The axes of any CNC machine are required for the purpose of causing the motiona needed for the manufacturing process. In the drilling example, these (3) axes would position the tool over the hole to be machined (in two axes) and machine the hole (with the third axis). Axes are named with letters. Common linear axis names are X, Y, and Z. Common rotary axis names are A, B, and C. These are related to the coordinate system.
Programmable accessories
A CNC machine wouldn’t be very helpful if all it could only move the workpiece in two or more axes. Almost all CNC machines are programmable in several other ways. The specific CNC machine type has a lot to do with its appropriate programmable accessories. Again, any required function will be programmable on full-blown CNC machine tools. Here are some examples for one machine type (machining centers).
Automatic tool changer
Most machining centers can hold many tools in a tool magazine. When required, the required tool can be automatically placed in the spindle for machining.
Spindle speed and activation
The spindle speed (in revolutions per minute) can be easily specified can be turned on in a forward or reverse direction. It can also, of course, be turned off.
Coolant
Many machining operations require coolant for lubrication and cooling purposes. Coolant can be turned in and off from within the machine cycle.
The CNC program
Think of giving any series of step-by-step instructions. A CNC program is nothing more than another kind of instruction set. It’s written in sentence-like format and the control will execute it in sequential order, step by step.
A special series of CNC words are used to communicate what the machine is intended to do. CNC words begin with letter addresses (like F for federate, S for spindle speed, and X, Y & Z for axis motion). When placed together in a logical method, a group of CNC words make up a command that resemble a sentence.
The CNC control
The CNC control will interpret a CNC program and activate the series of commands in sequential order. As it reads the program, the CNC control will activate the appropriate machine functions, cause axis motion, and in general, follow the instructions given in the program.
Along with interpreting the CNC program, the CNC control has several other purposes. All current model CNC controls allow programs to be modified (edited) if mistakes are found. The CNC control allows special verification functions (like dry run) to confirm the correctness of the CNC program, The CNC control allows certain important operator inputs to be specified separate from the program, like tool length values. In general, the CNC control allows all functions of the machine to be manipulated.
What is a CAM system?
For simple applications (like drilling holes), the CNC program can be developed manually. That is, a programmer will sit down to write the program armed only with pencil, paper, and calculator. Again, for simple applications, this may be the very best way to develop CNC programs.
As applications get more and more complicated, and especially when new programs are required on a regular basis, writing programs manually becomes much more difficult. To simplify the programming process, a computer aided manufacturing (CAM) system can be used. A CAM system is a software program that runs on a computer (commonly a PC) that helps the CNC programmer with the programming process. Generally speaking, a CAM system will take the tediousness and drudgery out of programming.

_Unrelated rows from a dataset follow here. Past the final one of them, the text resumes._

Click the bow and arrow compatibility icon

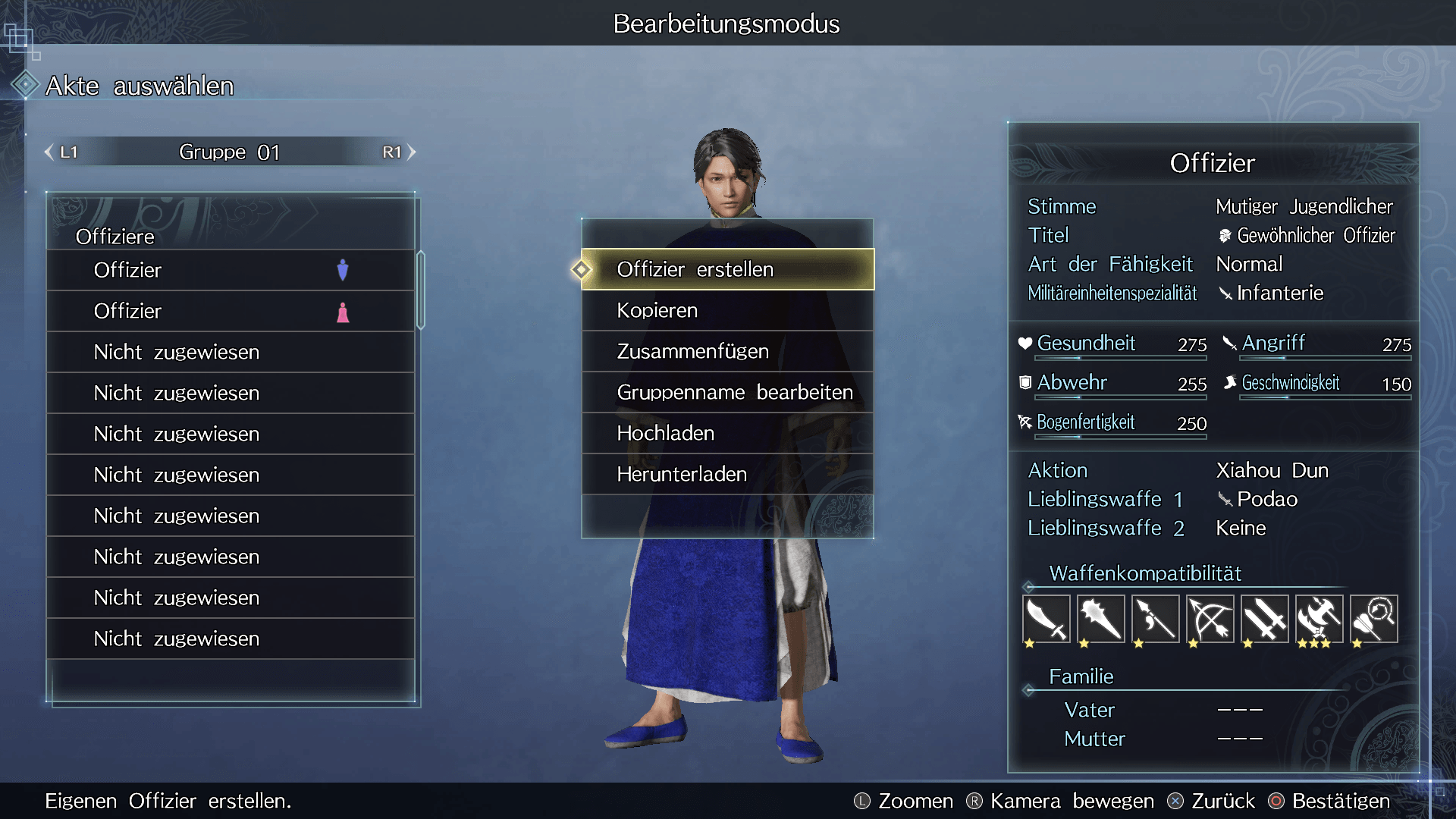1210,619
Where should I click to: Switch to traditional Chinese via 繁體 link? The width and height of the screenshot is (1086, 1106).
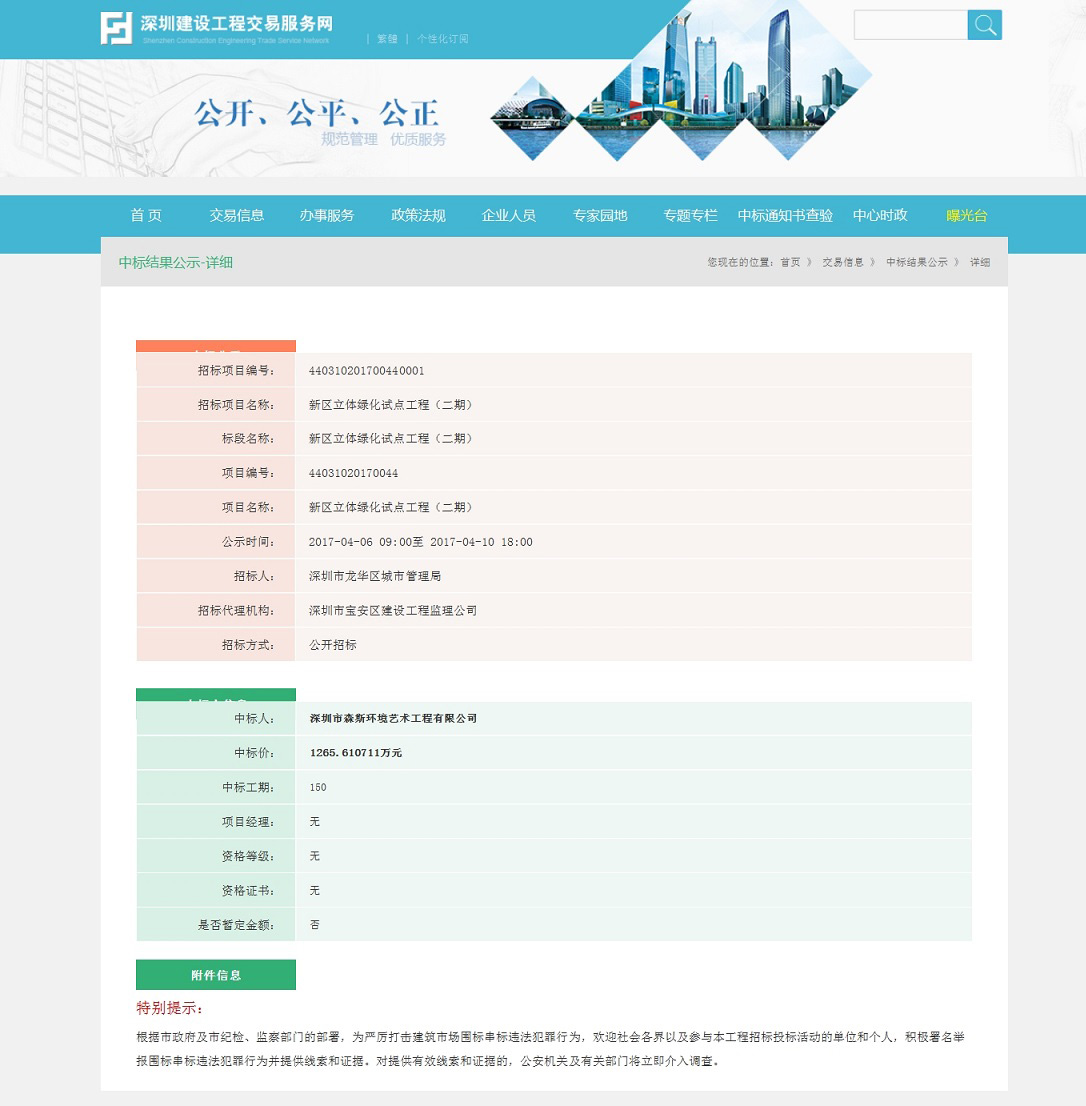(387, 39)
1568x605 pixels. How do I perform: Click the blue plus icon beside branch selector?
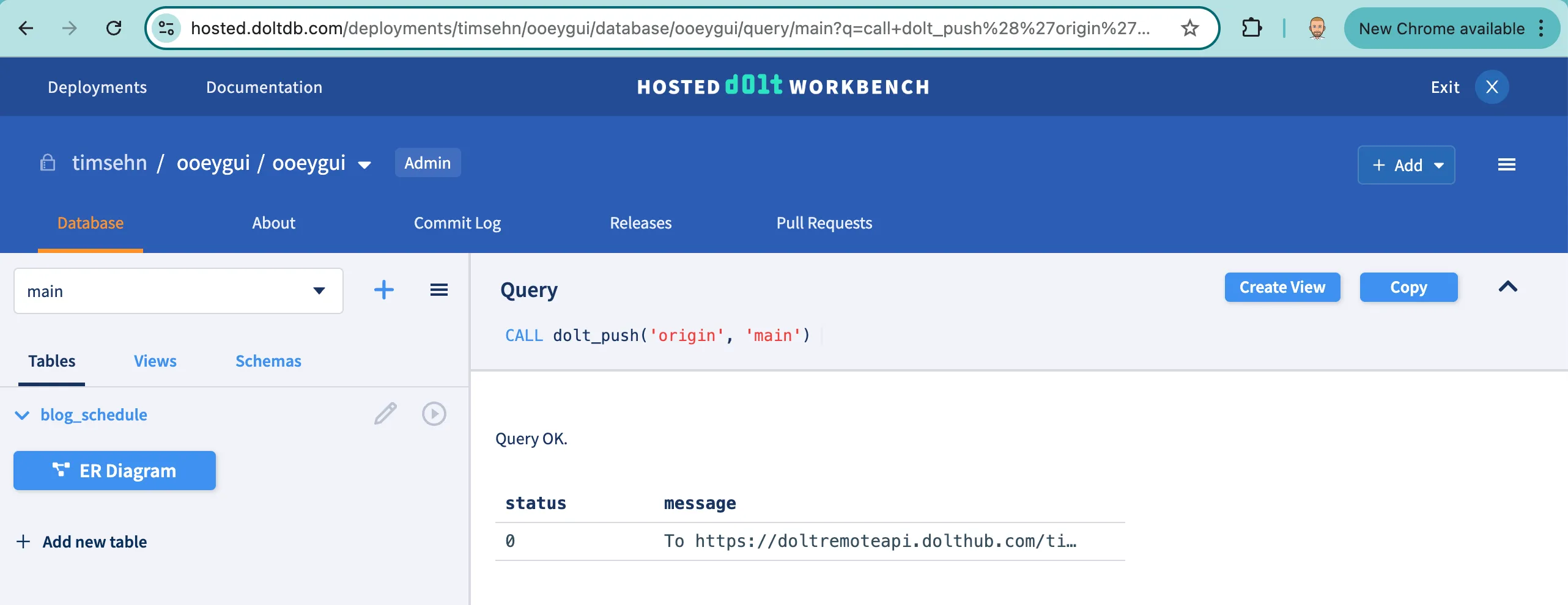[383, 290]

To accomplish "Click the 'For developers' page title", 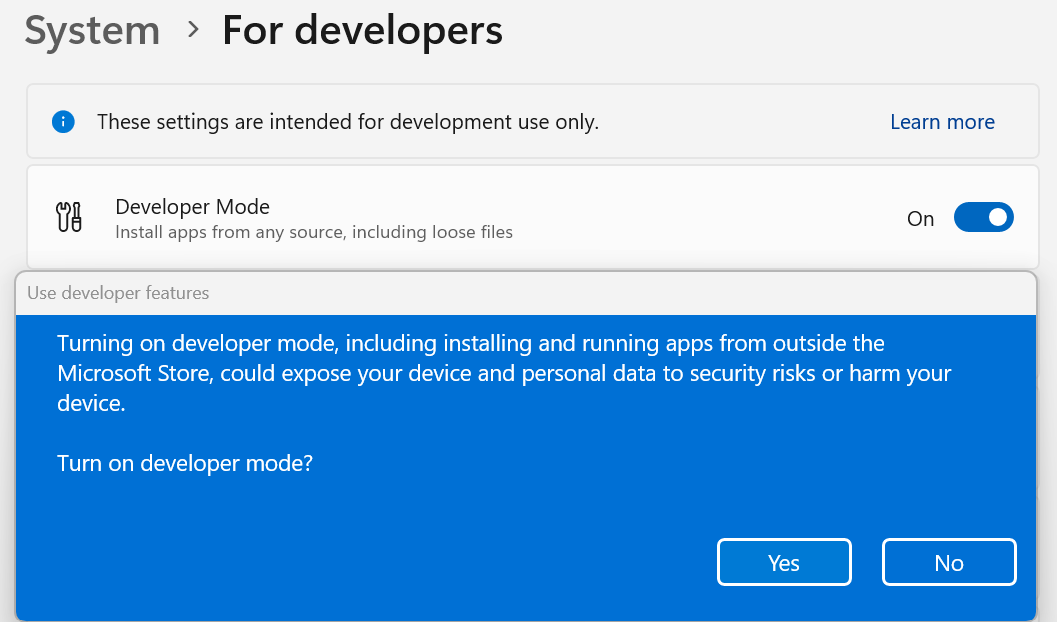I will point(362,31).
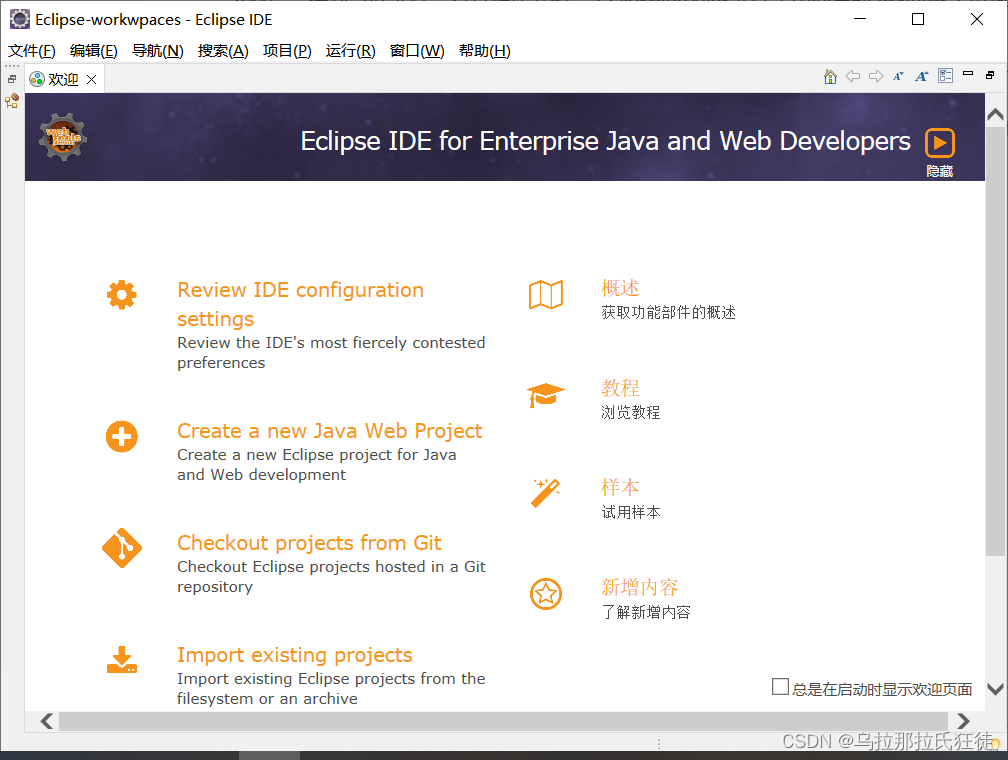This screenshot has height=760, width=1008.
Task: Open the Java EE perspective icon in left sidebar
Action: (13, 100)
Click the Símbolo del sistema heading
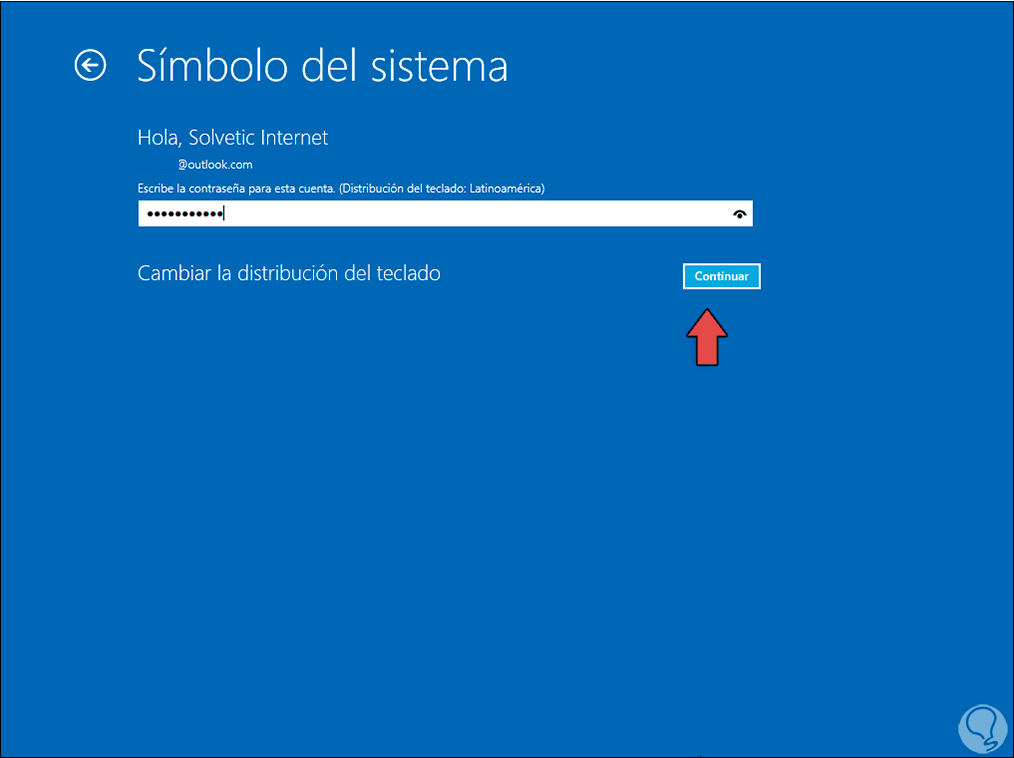 coord(322,66)
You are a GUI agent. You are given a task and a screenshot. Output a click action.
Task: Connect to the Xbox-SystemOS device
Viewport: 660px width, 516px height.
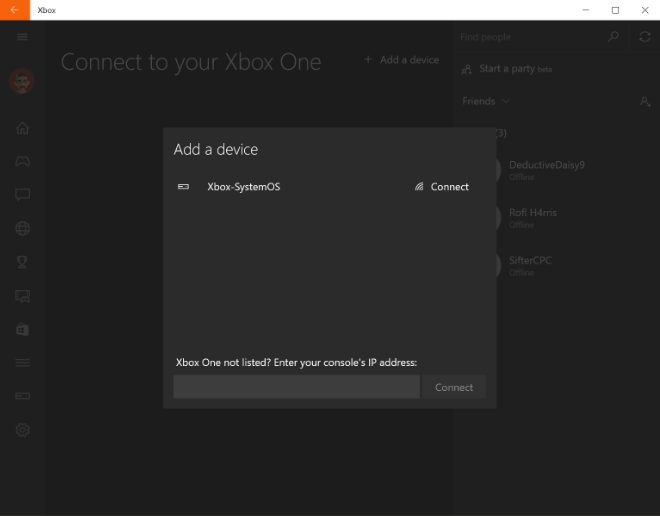click(x=441, y=187)
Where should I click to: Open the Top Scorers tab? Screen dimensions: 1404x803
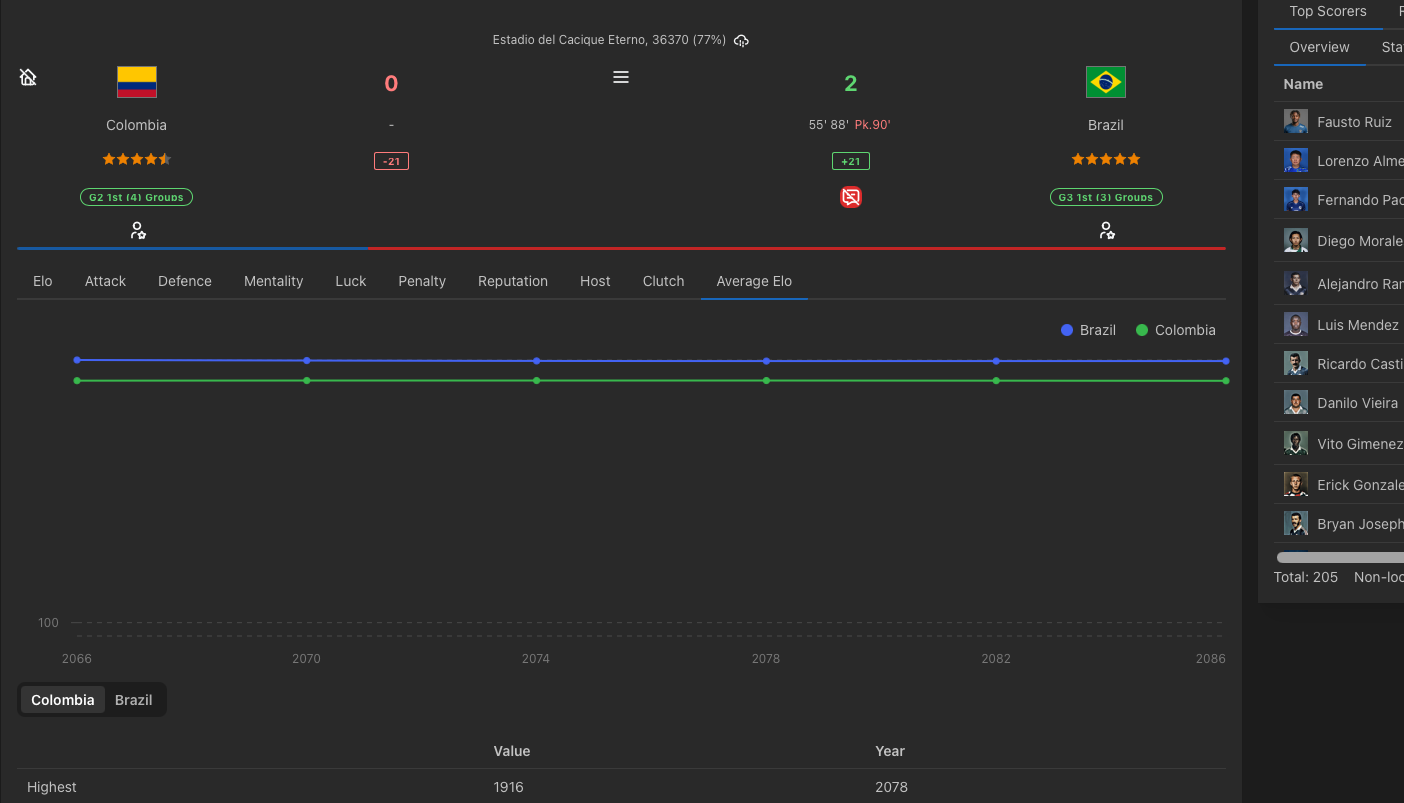1328,12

In many companies the CAM system will work with the computer aided design (CAD) drawing developed by company’s design engineering department. This eliminates the need for redefining the workpiece configuration to the CAM system. The CNC programmer will simply specify (much like the manual programmer would have written) automatically.
What is a CNC system?
Once the program is developed (either manually or with a CAM system), it must be loaded into the CNC control. Though the setup person could type the program right into the control, this would be like using the CNC machine as a very expensive typewriter. If the CNC program is developed with the help of a CAM system, then it is already in the form of a text file. If the program is written manually, it can be typed into any computer using a common word processor (though most companies use a special CNC text editor for this purpose). Either way, the program is in the form of a text file that can be transferred right into the CNC machine. A distributive numerical control (DNC) system is used for this purpose.
A DNC system is nothing more than a computer that is networked with one or more CNC machines. Until only recently, rather crude serial communications protocol had to be used for transferring programs. Newer controls have more current communications capabilities and can be networked in more conventional ways (Ethernet, etc.). Regardless of methods, the CNC program must of course be loaded into the CNC machine before it can be run.
Fundamentals of CNC
While the specific intention and application for CNC machines vary from one machine type to another, all forms of CNC have common benefits. Here are but a few of the more important benefits offered by CNC equipment.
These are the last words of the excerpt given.